● What you have to do
Read the data below. Then repeat all of it exactly.

(Saved data entries)
= Beginning of Section =

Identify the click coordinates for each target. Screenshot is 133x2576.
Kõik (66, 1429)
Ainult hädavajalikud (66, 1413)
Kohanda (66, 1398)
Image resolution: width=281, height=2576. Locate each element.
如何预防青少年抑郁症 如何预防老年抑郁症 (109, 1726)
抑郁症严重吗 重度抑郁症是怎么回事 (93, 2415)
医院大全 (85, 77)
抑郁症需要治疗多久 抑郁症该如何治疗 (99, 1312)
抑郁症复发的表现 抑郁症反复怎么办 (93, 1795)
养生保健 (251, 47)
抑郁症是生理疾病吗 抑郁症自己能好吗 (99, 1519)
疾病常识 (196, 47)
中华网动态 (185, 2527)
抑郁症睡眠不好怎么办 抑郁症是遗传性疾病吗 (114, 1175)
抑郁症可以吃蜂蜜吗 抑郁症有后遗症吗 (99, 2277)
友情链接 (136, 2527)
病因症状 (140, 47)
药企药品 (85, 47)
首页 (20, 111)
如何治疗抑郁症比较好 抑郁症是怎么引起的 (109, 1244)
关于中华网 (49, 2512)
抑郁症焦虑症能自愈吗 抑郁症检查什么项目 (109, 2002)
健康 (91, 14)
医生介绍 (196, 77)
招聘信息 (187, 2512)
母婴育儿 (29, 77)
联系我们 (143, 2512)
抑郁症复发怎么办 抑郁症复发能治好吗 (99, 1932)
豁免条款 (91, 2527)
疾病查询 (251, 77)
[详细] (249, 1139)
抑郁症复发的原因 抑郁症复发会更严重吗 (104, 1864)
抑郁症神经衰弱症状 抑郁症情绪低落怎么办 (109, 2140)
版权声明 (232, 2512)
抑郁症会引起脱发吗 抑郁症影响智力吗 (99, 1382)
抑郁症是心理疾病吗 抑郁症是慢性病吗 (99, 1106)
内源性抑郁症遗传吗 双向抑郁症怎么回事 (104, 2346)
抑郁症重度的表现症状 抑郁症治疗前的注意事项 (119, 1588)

= End of Section =

● Written solution
Identify the click coordinates for each target. Screenshot is 133x2576.
Kõik (66, 1429)
Ainult hädavajalikud (66, 1413)
Kohanda (66, 1398)
Image resolution: width=281, height=2576. Locate each element.
如何预防青少年抑郁症 如何预防老年抑郁症 (109, 1726)
抑郁症严重吗 重度抑郁症是怎么回事 (93, 2415)
医院大全 (85, 77)
抑郁症需要治疗多久 抑郁症该如何治疗 (99, 1312)
抑郁症复发的表现 抑郁症反复怎么办 (93, 1795)
养生保健 (251, 47)
抑郁症是生理疾病吗 抑郁症自己能好吗 (99, 1519)
疾病常识 (196, 47)
中华网动态 (185, 2527)
抑郁症睡眠不好怎么办 抑郁症是遗传性疾病吗 (114, 1175)
抑郁症可以吃蜂蜜吗 抑郁症有后遗症吗 (99, 2277)
友情链接 (136, 2527)
病因症状 (140, 47)
药企药品 (85, 47)
首页 (20, 111)
如何治疗抑郁症比较好 抑郁症是怎么引起的 (109, 1244)
关于中华网 (49, 2512)
抑郁症焦虑症能自愈吗 抑郁症检查什么项目 (109, 2002)
健康 (91, 14)
医生介绍 (196, 77)
招聘信息 (187, 2512)
母婴育儿 (29, 77)
联系我们 (143, 2512)
抑郁症复发怎么办 抑郁症复发能治好吗 (99, 1932)
豁免条款 (91, 2527)
疾病查询 (251, 77)
[详细] (249, 1139)
抑郁症复发的原因 抑郁症复发会更严重吗 (104, 1864)
抑郁症神经衰弱症状 抑郁症情绪低落怎么办 (109, 2140)
版权声明 (232, 2512)
抑郁症会引起脱发吗 抑郁症影响智力吗 (99, 1382)
抑郁症是心理疾病吗 抑郁症是慢性病吗 (99, 1106)
内源性抑郁症遗传吗 双向抑郁症怎么回事 (104, 2346)
抑郁症重度的表现症状 抑郁症治疗前的注意事项 (119, 1588)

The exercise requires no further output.